This past Saturday I had a chat with a Jordanian barista with AMAZING English. He said he'd been in the US for 6 months and had studied the language conversationally in Jordan with other English-speakers for only a few months prior to that. I'm always amazed by people who are adaptive linguists. I am not. Like many things in my life, I can be clunkily adept at something only after a lot of repetition and even then am best when I can do one thing over and over again until it comes "naturally".
Aaaaanyway, my new barista friend was joking about all the painful English idioms he'd encountered that make no sense nor do they follow language rules that are uniformly enforced. Having (briefly) studied his native Arabic, I can see his point.

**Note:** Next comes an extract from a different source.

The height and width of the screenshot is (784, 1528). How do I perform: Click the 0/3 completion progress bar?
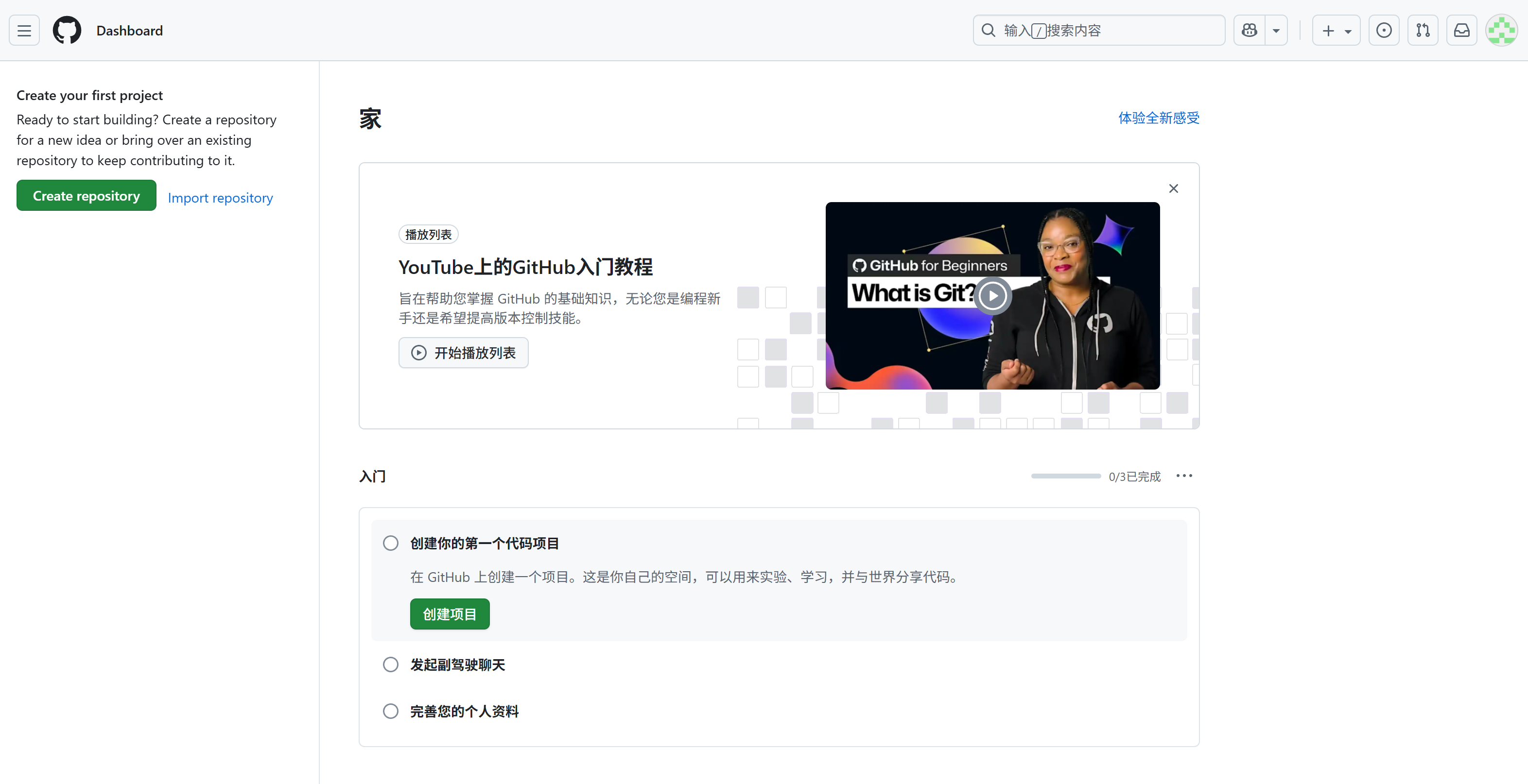click(1065, 476)
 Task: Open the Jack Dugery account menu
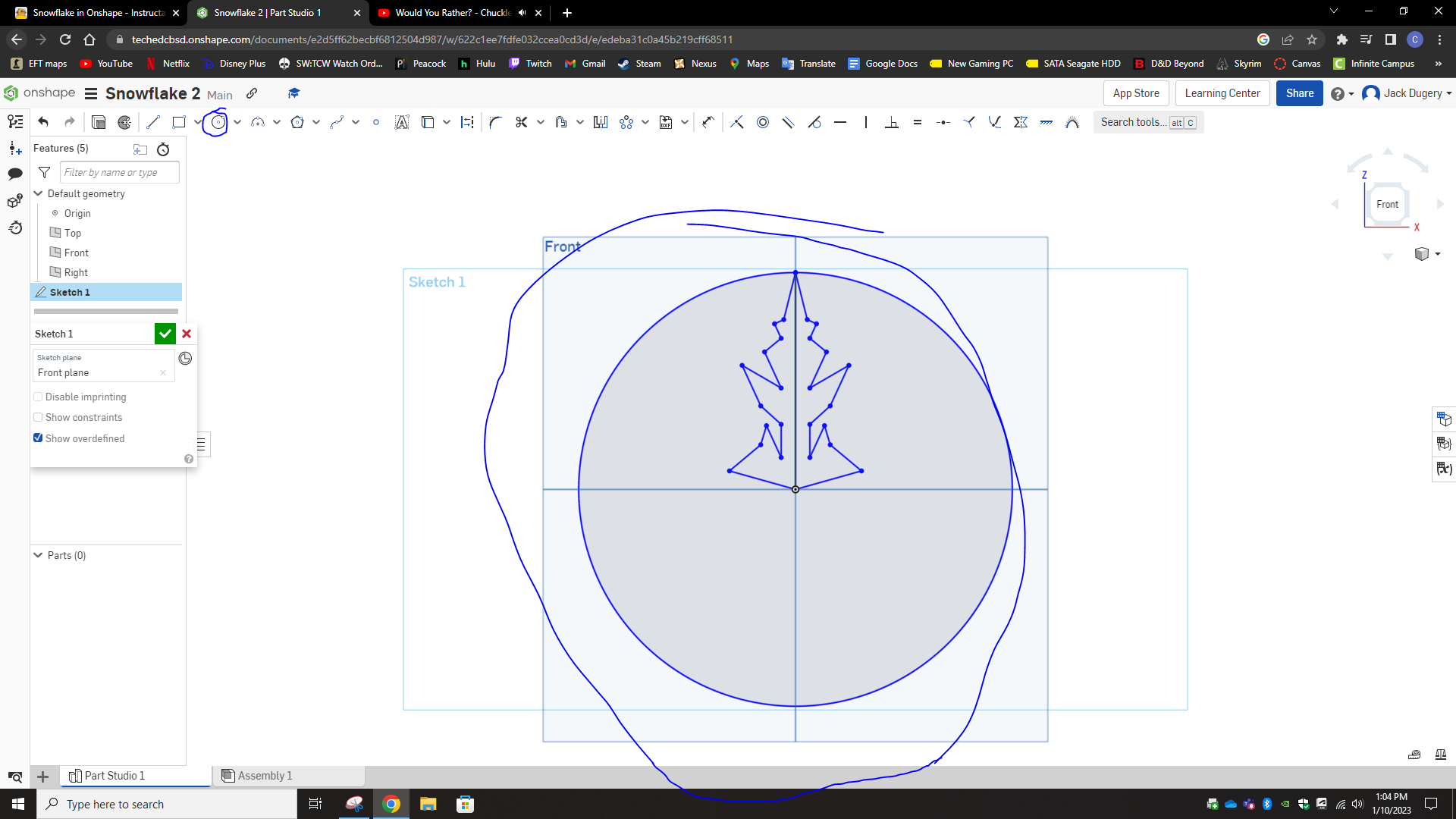tap(1407, 93)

My favorite of his idiomatic head slappers: We get in and out of a car, but on and off of a bus, train, or airplane. Why?
I have it on good authority that Brits say things like "on" line instead of "in" line for a queue. (Also, they use the word queue.)
I know there are English idiom books and studies out there that would, at length, answer any query I encounter, but it's more fun (for me) to ask you what you think?
I think it's to do with the nature of the conveyance. Cars are small and personal; buses, trains and planes are (usually) large and community-oriented. Plus, they are more modern, whereas a car is just a modern version of a carriage or coach. I wonder which version was used for a carriage pre-1800? I know how the romance novelists phrase it, but I'd have to go back to Jane Austen to see how it really was.
ReplyDeletePossibly. But we go in and out of public buildings...or any building. On & off of bicycles as well. On the pogostick; in the bat-cave, cathedral...on the dromedary, on the ferris wheel, in the voting booth. Maybe it's a height thing?
ReplyDeleteNew Yorkers wait "on" line, I am told. As far as bikes, buses, and pogo sticks are concerned, they are like horses. They must be mounted.